The eruption of match-fixing allegations, many involving former New Zealand players, has begun to eclipse a triumphant summer for the national team.
The onus goes on the International Cricket Council to show the leadership to heal the game and enable fans to believe. Urgent action is required, with a World Cup to be co-hosted by New Zealand next February and March.
Here are five ways the ICC can do that through its independent anti-corruption and security unit (ACSU).
1 Boost ACSU staff numbers. There are only a handful of permanent employees - a blessing for those swindling the system and defrauding fans. The ICC tots up big revenue from showcase events such as the World Cup, World T20 and Champions Trophy. The ACSU needs to be an investment priority.
2 Fast-track the investigation. Let's see energy and commitment for resolving the allegations, rather than the current quagmire.
3 Interview Chris Cairns. He's been willing to involve himself in the investigation throughout.
It's time to meet that challenge, otherwise the "trial by media" will continue. As lawyer James Wilson noted on a British legal blog: "If Cairns is innocent, he has been disgracefully traduced. If Cairns is guilty, he has been denied the due process that is the right of all in a free society under the Rule of Law. Either way, his chance of receiving a fair trial with the presumption of innocence has been reduced."
4 At the risk of being hand-wringingly liberal, is an amnesty period an option?
Throwing players in jail will be cathartic for those who feel cheated by cricket's version of WWE wrestling, but it will not address the core problem - gangsters further up the illegal gambling chain dissolve into the ether once pawns are captured.

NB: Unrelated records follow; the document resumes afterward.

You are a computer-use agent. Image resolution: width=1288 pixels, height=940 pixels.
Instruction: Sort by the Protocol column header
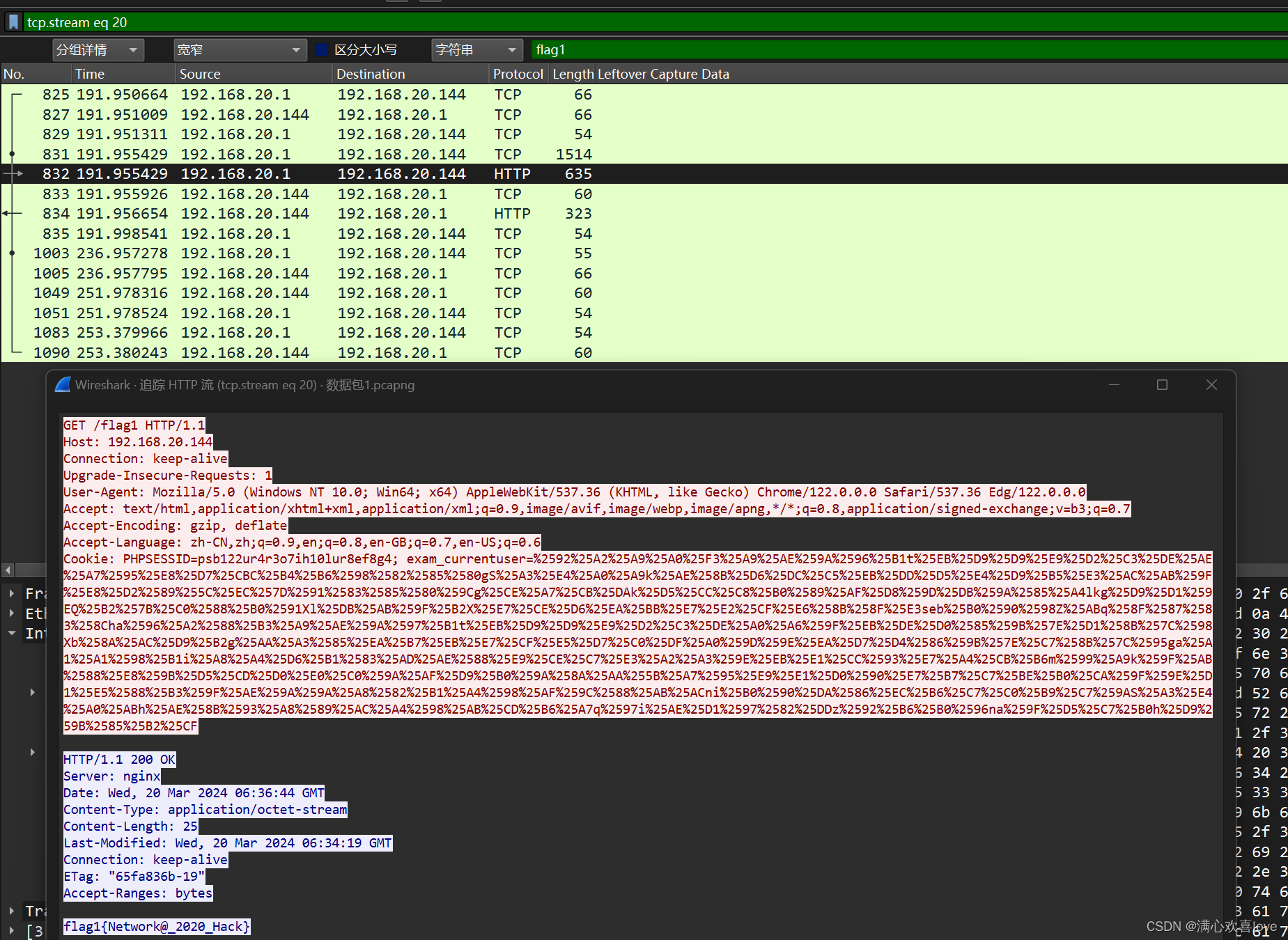[x=518, y=73]
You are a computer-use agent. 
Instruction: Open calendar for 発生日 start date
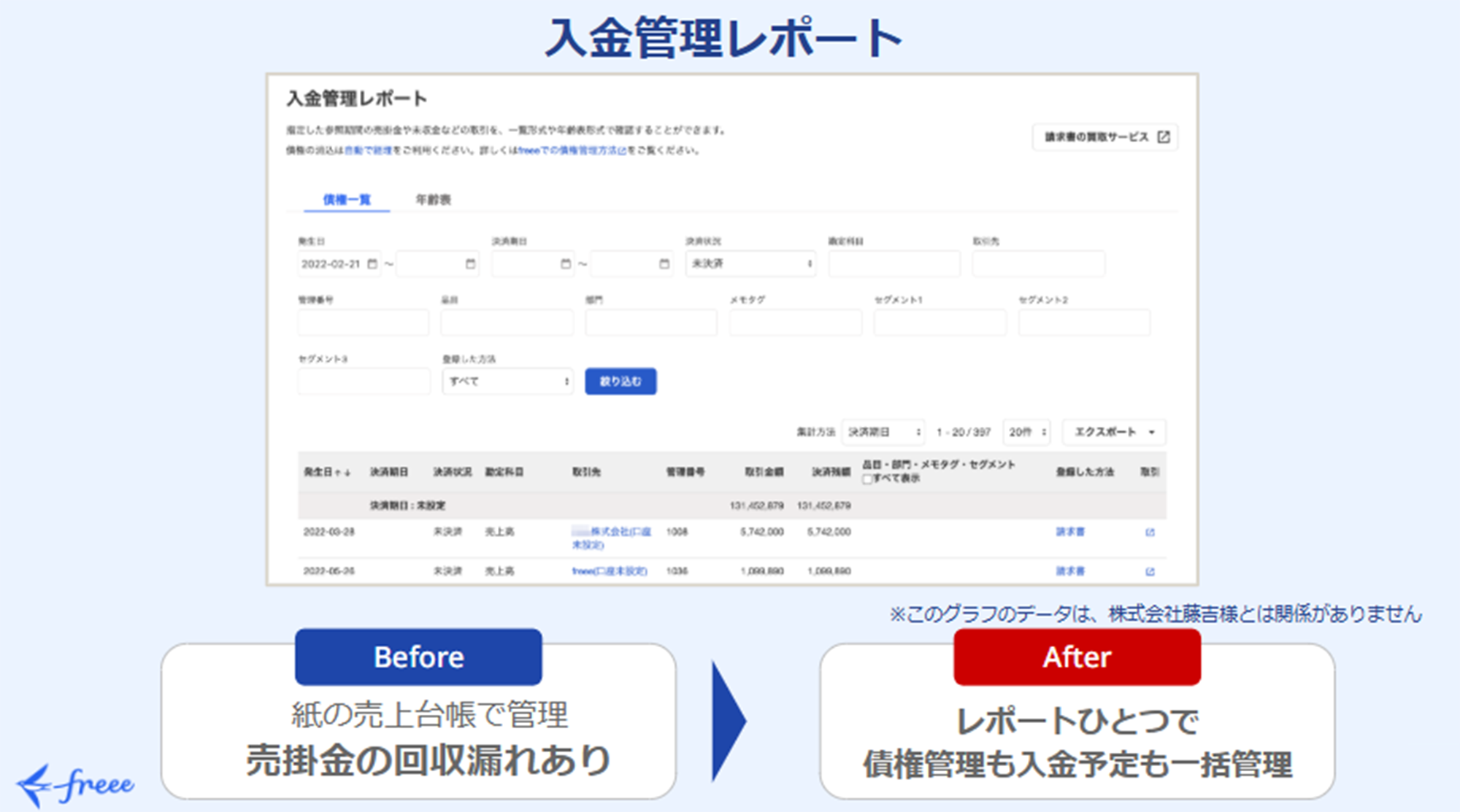[372, 264]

5 It's one thing to have a match-fixing hotline on dressing room walls where phones are banned.
Perhaps investigate employing anti-corruption technology like that trialled by Finnish professional football over the past year.
The so-called Players Red Button app means players can dial anonymously on their smartphone and the message goes to a security firm, which investigates it. Players do not have to identify themselves in the process.